SUPPLIED DATA: Begin

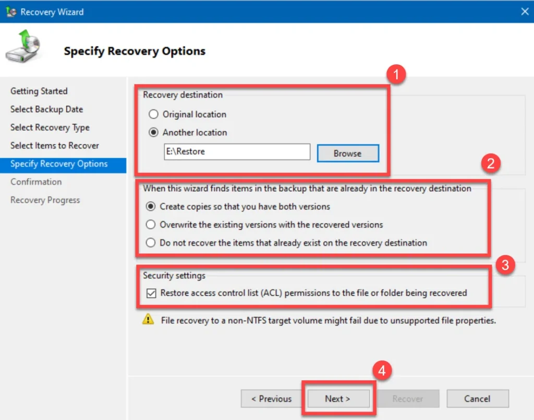534x420 pixels.
Task: Select Another location radio option
Action: pyautogui.click(x=154, y=132)
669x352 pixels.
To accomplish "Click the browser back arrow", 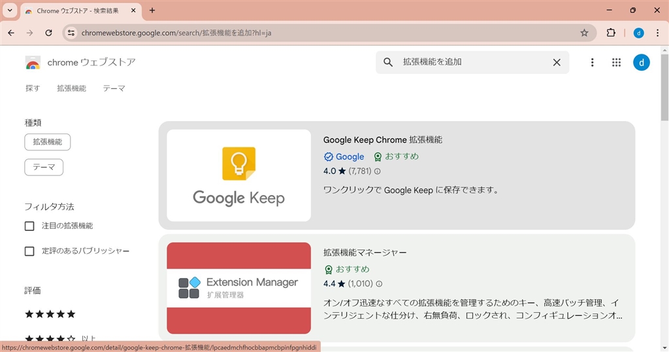I will tap(11, 33).
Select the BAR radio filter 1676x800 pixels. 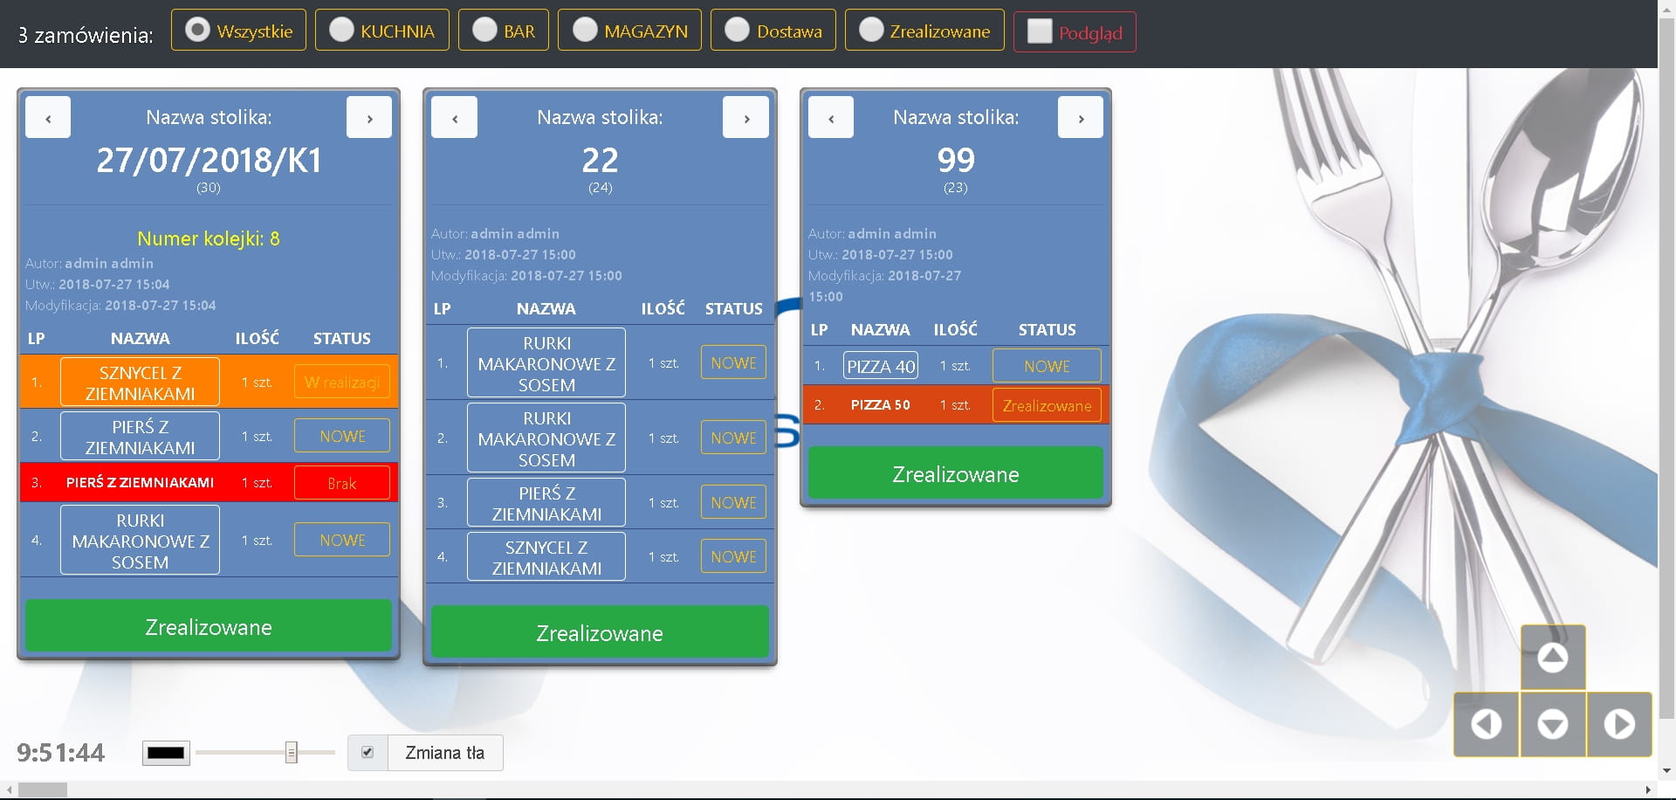(484, 31)
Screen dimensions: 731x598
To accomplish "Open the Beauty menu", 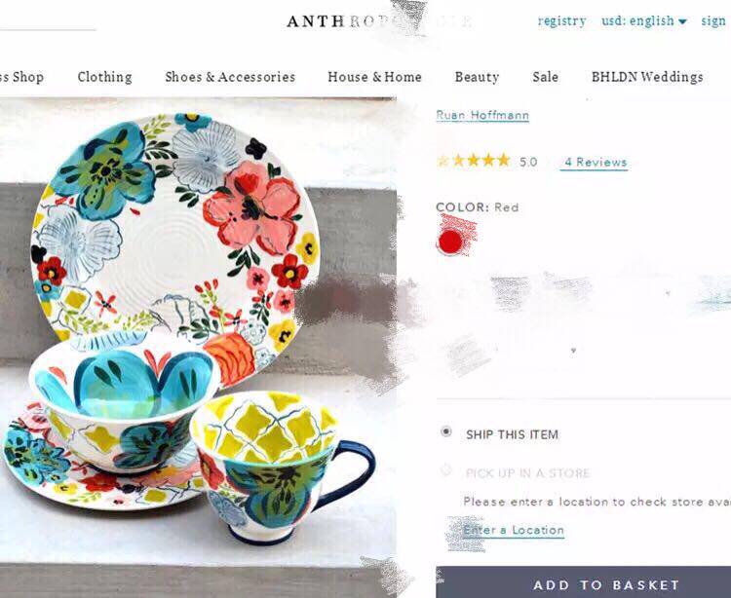I will 477,77.
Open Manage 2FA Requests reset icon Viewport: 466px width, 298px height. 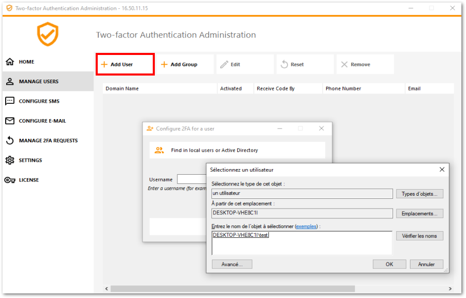click(x=10, y=141)
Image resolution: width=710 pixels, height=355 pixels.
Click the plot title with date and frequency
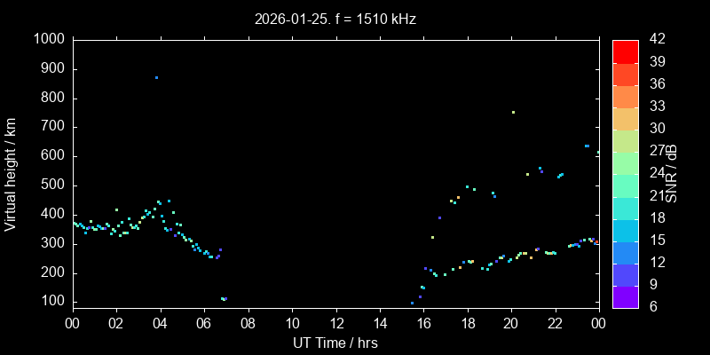[335, 18]
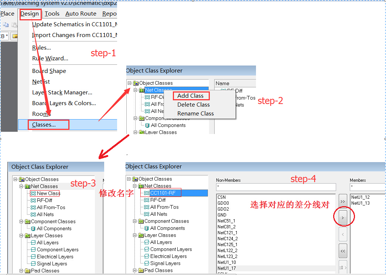The height and width of the screenshot is (275, 386).
Task: Add the selected net with the single > arrow
Action: (x=343, y=218)
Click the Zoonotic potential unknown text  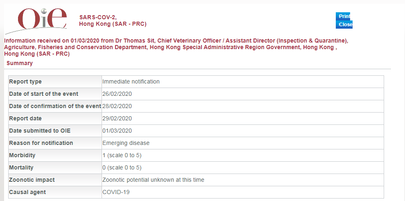(x=153, y=180)
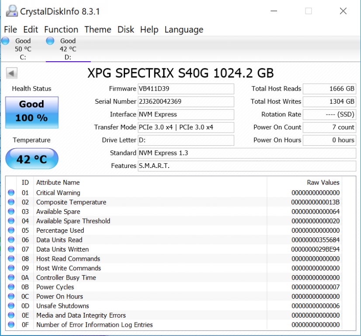361x336 pixels.
Task: Click the CrystalDiskInfo application icon in title bar
Action: [13, 11]
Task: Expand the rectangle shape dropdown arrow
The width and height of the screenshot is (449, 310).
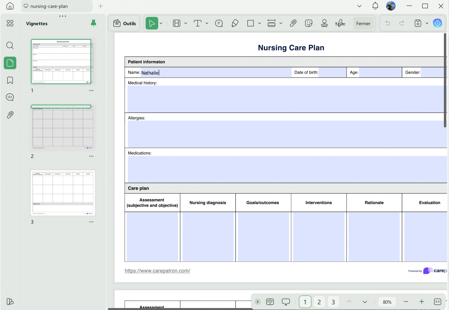Action: 259,23
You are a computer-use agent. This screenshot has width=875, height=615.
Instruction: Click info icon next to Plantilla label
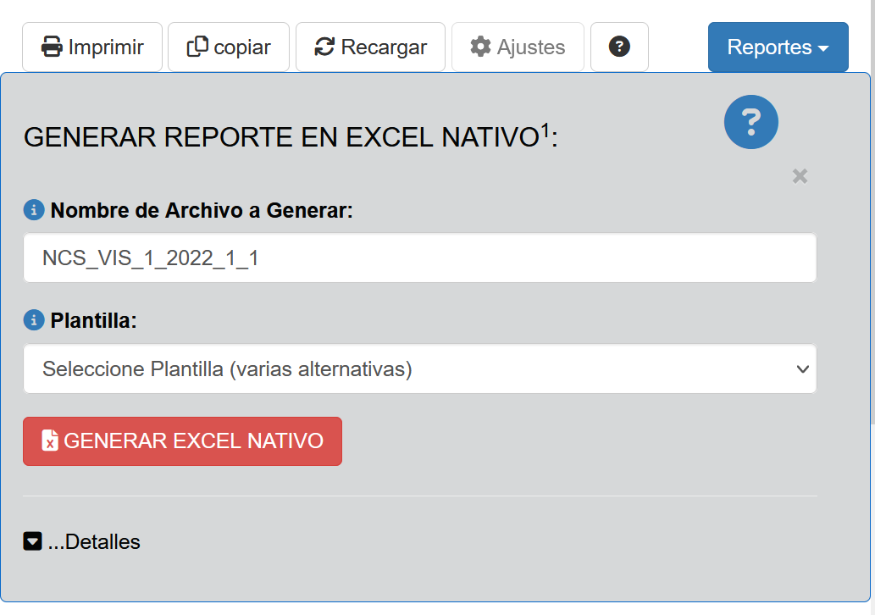point(33,320)
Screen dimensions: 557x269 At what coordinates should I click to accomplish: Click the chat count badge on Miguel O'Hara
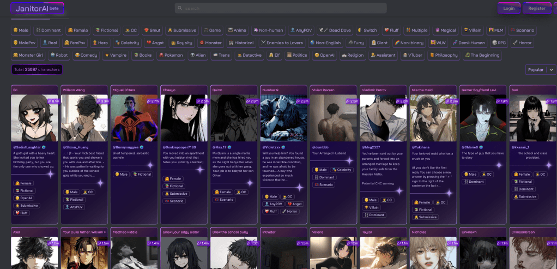point(153,101)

SUPPLIED DATA: End

[WHAT TO DO]: For the entries above, the output must hold exactly the lines from the one with "You are a computer-use" through the last line, both included, and no pictures.

[REPLY]:
You are a computer-use agent. This screenshot has width=875, height=615.
Instruction: Click info icon next to Plantilla label
point(33,320)
Screen dimensions: 557x269 At what coordinates should I click to accomplish: Click the chat count badge on Miguel O'Hara
point(153,101)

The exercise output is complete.